Answering how much money is pending to be posted to your practice will help you figure out the percentage of delinquent claims awaiting service. Dedicate at least one staff member to figure out which claims are not getting timely paid and to review account aging. 

You may find out communication issues with patients or insurance carriers after in-depth reviewing aged accounts reviewable. Consider the following questions to come up with the right solutions:

  • Is the medical coding and billing vendor working on your claims expeditiously? 
  • Are medical biller errors causing the delinquencies? 
  • Can patients easily understand your statements?

A higher delinquency rate indicates a severe problem. Fix these issues earlier while you are continuously reviewing delinquent accounts for better performance. Make sure you put patterns and processes into effect to aid your team in filing claims more efficiently to capture revenue. 

Arrange a meeting on the communication issues because there may be some issues between you and other stakeholders.

Eventually, analyzing the medical billing cycle from the first patient contact through check deposit will help you capture reimbursements more efficiently, improve the claims process with better cash flow.

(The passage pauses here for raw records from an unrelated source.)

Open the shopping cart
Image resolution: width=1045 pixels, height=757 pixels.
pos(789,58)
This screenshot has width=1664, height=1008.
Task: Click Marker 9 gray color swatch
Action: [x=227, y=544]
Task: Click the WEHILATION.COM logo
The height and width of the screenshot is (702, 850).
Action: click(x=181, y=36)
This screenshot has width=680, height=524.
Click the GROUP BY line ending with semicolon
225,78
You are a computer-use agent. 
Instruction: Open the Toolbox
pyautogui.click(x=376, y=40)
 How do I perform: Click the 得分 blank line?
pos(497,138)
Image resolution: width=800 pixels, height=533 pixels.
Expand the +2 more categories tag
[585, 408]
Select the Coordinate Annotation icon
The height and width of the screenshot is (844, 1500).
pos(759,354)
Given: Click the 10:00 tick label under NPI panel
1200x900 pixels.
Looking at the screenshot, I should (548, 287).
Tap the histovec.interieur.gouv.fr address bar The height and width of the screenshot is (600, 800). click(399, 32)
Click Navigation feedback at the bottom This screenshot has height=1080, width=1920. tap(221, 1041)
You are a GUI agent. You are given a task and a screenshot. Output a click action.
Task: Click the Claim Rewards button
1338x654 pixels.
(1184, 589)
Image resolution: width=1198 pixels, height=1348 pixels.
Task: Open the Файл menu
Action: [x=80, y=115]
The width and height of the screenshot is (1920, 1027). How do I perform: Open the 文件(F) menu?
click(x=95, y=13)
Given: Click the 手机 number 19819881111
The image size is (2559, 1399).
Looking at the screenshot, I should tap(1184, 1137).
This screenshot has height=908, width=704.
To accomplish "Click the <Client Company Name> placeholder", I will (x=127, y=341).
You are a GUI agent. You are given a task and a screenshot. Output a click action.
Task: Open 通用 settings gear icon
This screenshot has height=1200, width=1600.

8. Update & Maintain Patient Files

Have precise details of all your patients to handle claims billing accurately. Instruct your staff to verify insurance information and patient demographics at each visit. That will help you find out their current insurance providers, jobs, or whether they have coverage from new spouses.

The nature of a patient’s insurance may have changed to a less costly plan with much more out-of-pocket expenses, or upgraded to the most costly plan with lower deductibles. 

Explain the process when you update their details rather than surprising your patients with an unexpectedly higher bill. Double-check such tiresome details as the subscriber information (including the billing address for the health insurance company) and policy number. Make sure these details match up with the records of third-party payers.


Improving your medical claims billing process can save your cost and efforts. It may be a tougher task, but you can make the process seamless by implementing the above tips into your office.

Plus, take advantage of medical billing software to automate most tasks in the billing process. Last but not least, focus on maximizing your revenue and speeding up your collection time.